Hockey wasn't invented by on specific person or group. However, it is generally accepted that Scottish settlers were the first to play it in Nova Scotia in the late 1700s. At this time there was mass migration to Canada of people from the Highlands of Scotland who imported many of their traditions, culture and pastimes. Ice Hockey became a Winter version of a game known as Shinty which has been played in the Highlands of Scotland for centuries. There are many similarities, most notably the stick or caman. The word 'puck' is also derived from old Scots, meaning to hit. There is also an unofficial game still played in Canada which is known as Shinny, a name derived from Shinty. There is also a claim that Hockey is a relation of Hurling which started in Ireland as the sport of Hurley.
However, the connections are tenuous as mass emigration to Canada form Ireland did not occur until the mid to late nineteenth century. The equipment also differs considerably. Of course, there are other stories.Some say the MicMac indians played a form of hockey in Nova Scotia when the Europeans arrived. In Windsor, Nova Scotia, there is a school called Kings View Academy. A teacher there supposedly took his students out to the pond behind their school and asked them to make up a sport. The game they played became hockey.Another interesting story says that ice hockey was first played in 1885 by British soldiers stationed in Canada. Guards who were guarding the Parliament building in Canada used to sneak off to a nearby field and play ice hockey. Some say they started by whacking rocks with a stick to stay warm.
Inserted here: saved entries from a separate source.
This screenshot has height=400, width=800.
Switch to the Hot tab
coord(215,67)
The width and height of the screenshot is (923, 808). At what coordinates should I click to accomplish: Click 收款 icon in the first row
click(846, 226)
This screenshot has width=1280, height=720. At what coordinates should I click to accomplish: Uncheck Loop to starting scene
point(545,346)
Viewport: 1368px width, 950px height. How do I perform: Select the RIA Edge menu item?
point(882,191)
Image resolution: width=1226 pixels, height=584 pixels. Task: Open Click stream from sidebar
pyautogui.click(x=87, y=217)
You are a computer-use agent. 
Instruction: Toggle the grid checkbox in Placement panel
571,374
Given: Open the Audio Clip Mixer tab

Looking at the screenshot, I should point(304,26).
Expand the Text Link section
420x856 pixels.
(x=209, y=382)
Two towns claim that the first game of hockey was played there. The first is Kingston, Ontario, and the second is a small town in New Brunswick, both of which are in Canada. It is generally accepted that the current rules for hockey evolved from students at McGill University in Montreal ("the McGill Rules") in 1875. Around 1920 the NHL was formed by Canada. It grew. Rules evolved. For example in the 1920's you were aloud to pass forward.